**TEXTO PROPORCIONADO**.
Los «perfomers» repiten hasta el paroxismo las acusaciones. Las refutan. Aclaran las refutaciones. La repetición lo banaliza todo; le quita peso, carga y gravedad. Los «militantes» de uno y otro lado, debaten lo indiscutible y se convierten en caja de resonancia de la acusación original. ¿Qué creer? ¿A quién? Ellos también repiten -con desparpajo- que «las formas no importan»; que es «casta» detenerse en «el detalle de las formas».

En lo personal, considero a esta afirmación como una reafirmación de la idea perversa que asegura que el fin justifica los medios. Sabemos a dónde suelen conducir esos pensamientos tan horribles.

La caja de resonancia logra su cometido: el insulto también se vuelve espectáculo y show. Y estas formas equivocadas de periodismo convierten a todo el periodismo en general en una herramienta de polarización que, cual uróboro, se auto fagocita.

**EJERCICIOS POR RESOLVER**.
1. Según el texto proporcionado, ¿qué le quita la repetición a todo lo que banaliza?
2. Reproduce el fragmento del texto proporcionado que va de "En lo personal, considero" a "pensamientos tan horribles.", ambos incluidos.
3. En el texto proporcionado, ¿por qué se rechaza la afirmación de que «las formas no importan»? Responde en una a tres oraciones.

**DATOS SIN PROCESAR**.
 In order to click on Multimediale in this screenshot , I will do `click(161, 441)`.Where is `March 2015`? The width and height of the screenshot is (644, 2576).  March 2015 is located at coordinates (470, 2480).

**RESULTADOS DEL EJERCICIO**.
1. Le quita peso, carga y gravedad.

2.
En lo personal, considero a esta afirmación como una reafirmación de la idea perversa que asegura que el fin justifica los medios. Sabemos a dónde suelen conducir esos pensamientos tan horribles.

3. Porque se la considera una reafirmación de la idea perversa de que el fin justifica los medios. Además, se sabe a dónde suelen conducir esos pensamientos tan horribles.